Même si elle sévissait ailleurs sur la planète depuis un certain temps, la crise de la COVID-19 a véritablement fait son arrivée dans notre quotidien il y a maintenant plus d’un mois. Depuis, les habitudes de tout un chacun ont été bouleversées et les impacts négatifs continueront malheureusement de se faire sentir encore longtemps, notamment chez les entreprises.

Plusieurs d’entre elles ont réussi, tant bien que mal, à adapter leurs pratiques et à poursuivre leurs activités, entre autres grâce au télétravail et au commerce électronique. D’autres entreprises ont été contraintes, faute de liquidités, de suspendre leurs opérations temporairement, voire de mettre la clé dans la porte.

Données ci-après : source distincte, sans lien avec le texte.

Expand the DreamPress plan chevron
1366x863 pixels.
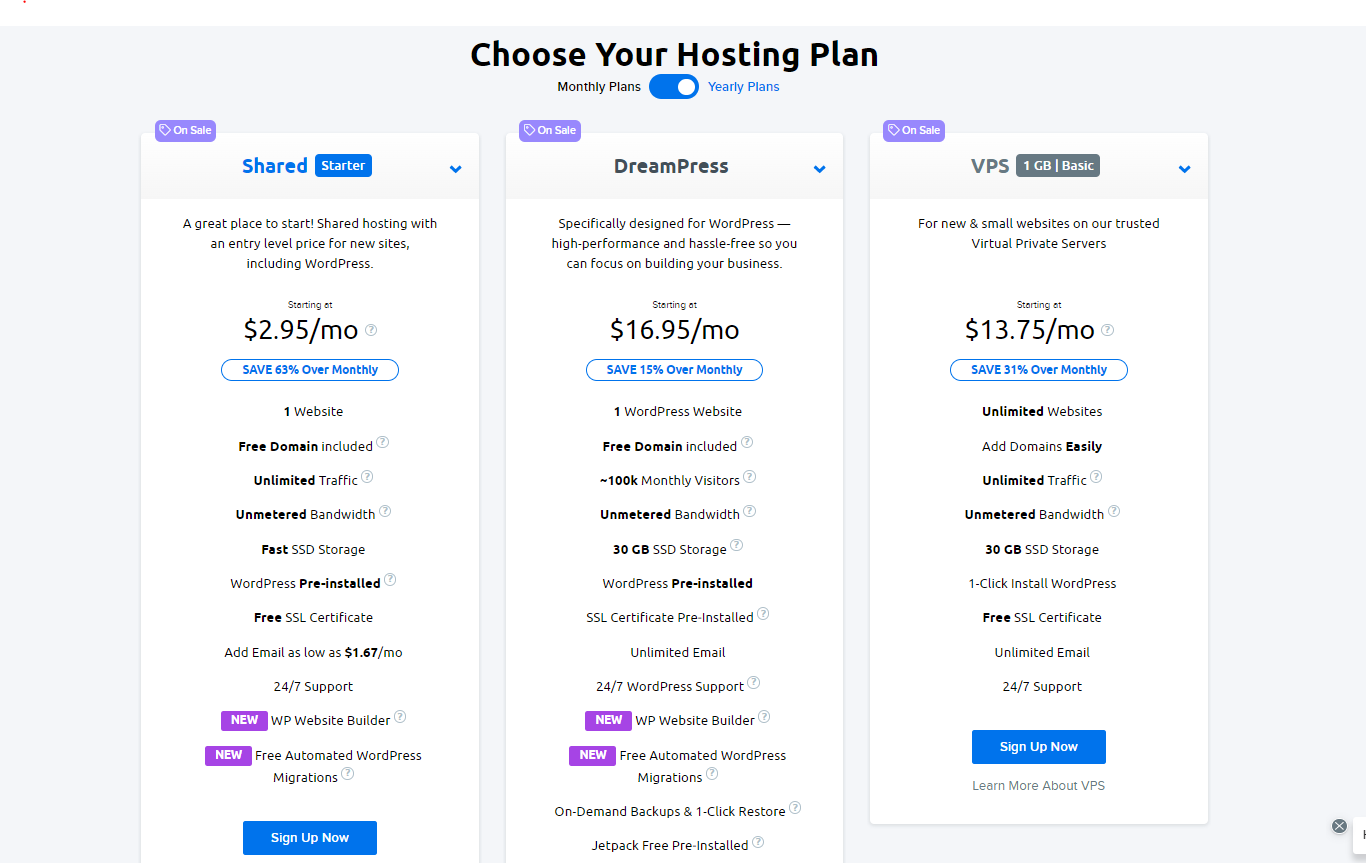click(x=820, y=169)
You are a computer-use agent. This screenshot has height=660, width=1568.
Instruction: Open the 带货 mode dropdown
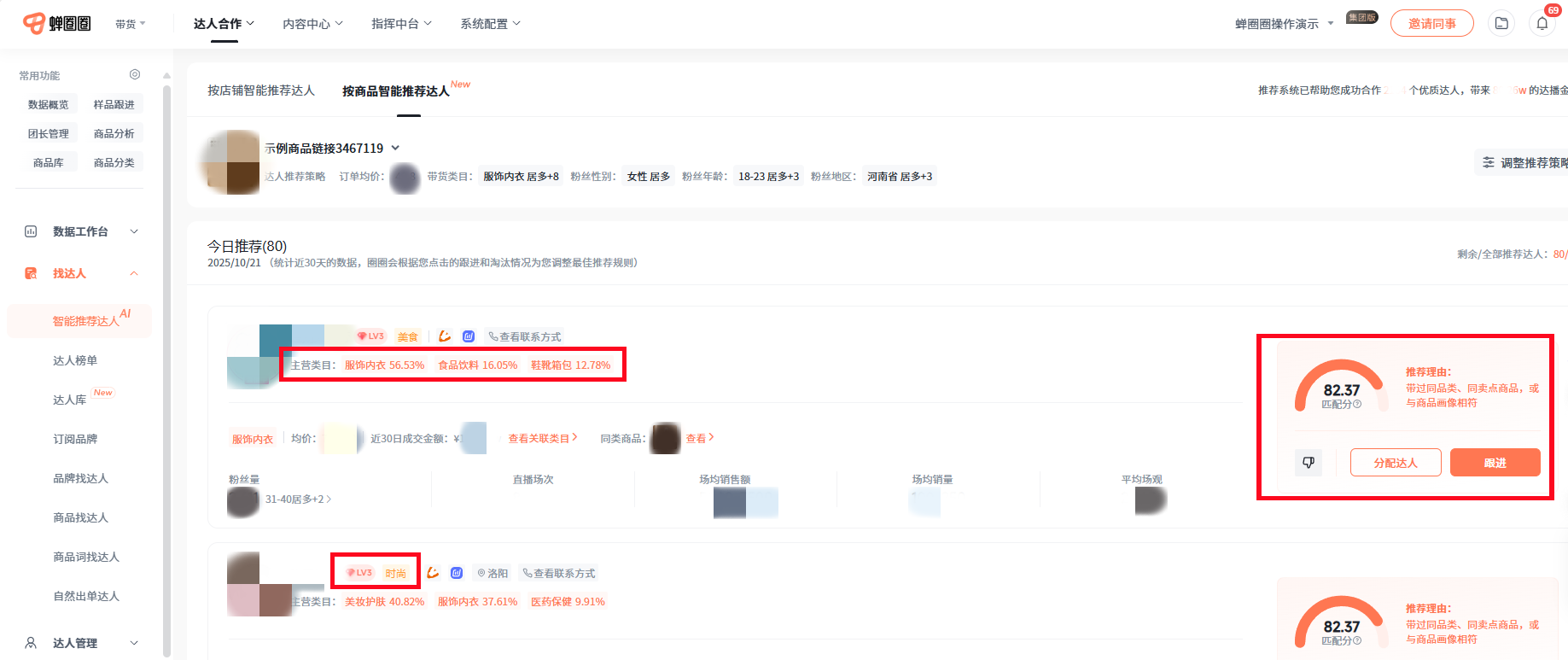(131, 24)
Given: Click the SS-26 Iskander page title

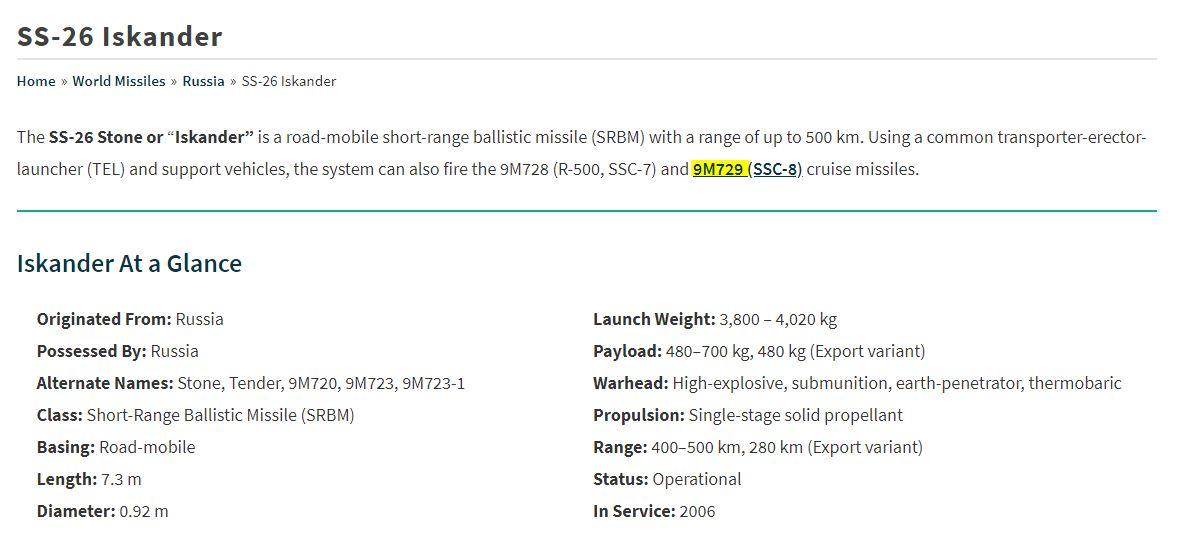Looking at the screenshot, I should [119, 37].
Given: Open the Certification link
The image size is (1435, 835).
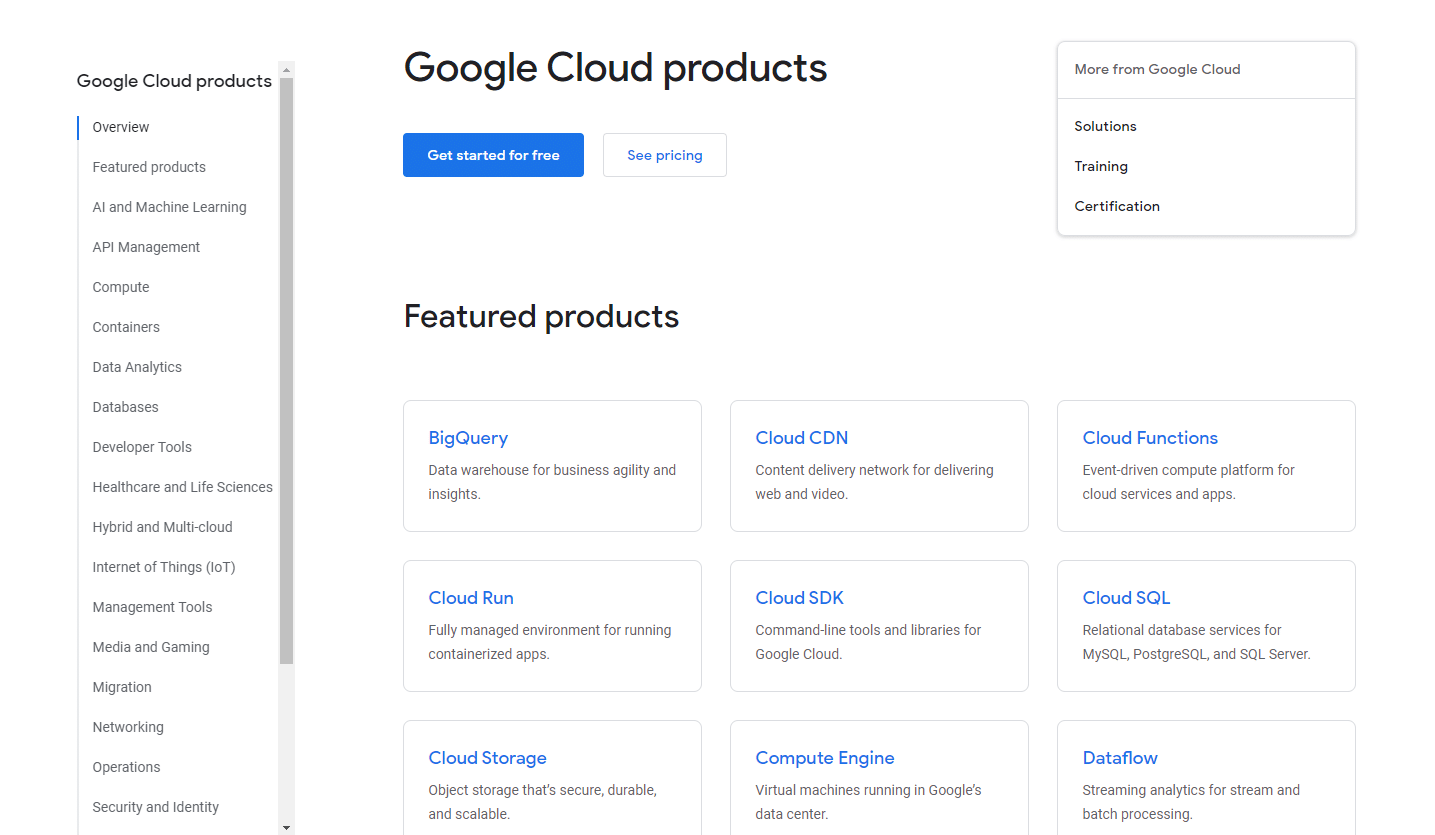Looking at the screenshot, I should (x=1117, y=206).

Les gouvernements ont quant à eux annoncé des mesures d’aide nécessaires, et ce, dans des délais serrés pour une machine costaude, qui doit elle aussi adapter leurs pratiques à ce contexte particulier.

C’est d’ailleurs pourquoi des ministres économiques ont relevé le rôle de premier plan que jouent les services bancaires pour accompagner les particuliers et les entreprises qui font face à un grave défi de liquidités. Rapidement, plusieurs de ces institutions ont répondu à l’appel. Elles ont dû s’adapter aux exigences et aux conséquences de la crise, et ont proposé des mesures d’allégement dans un contexte qui comporte des risques plus élevés à assumer pour elles également.

Baisse des taux d’intérêt sur les cartes de crédit, moratoire sur les remboursements de capitaux sur les emprunts pour plusieurs mois, service accru de soutien auprès des consommateurs et des entreprises, augmentation des marges de crédit pour le fonds de roulement à court terme, plusieurs gestes concrets ont été posés par les institutions financières dans les dernières semaines. Il faut dire que les récentes baisses du taux directeur de la Banque du Canada ont également contribué à diminuer l’intérêt sur des emprunts contractés.

En incluant à cet écosystème Investissement Québec, la Banque de développement du Canada, Exportations et Développement Canada et la Caisse de dépôt et placement du Québec, plusieurs options s’offrent actuellement pour traverser cette crise.

Bien que de nouvelles mesures devront probablement s’ajouter pour répondre aux besoins de certaines clientèles spécifiques, en fonction de l’évolution de la situation des entreprises et des PME, notamment les startups et les secteurs en précommercialisation, leurs gestes ont tout de même le mérite d’être soulignés et connus.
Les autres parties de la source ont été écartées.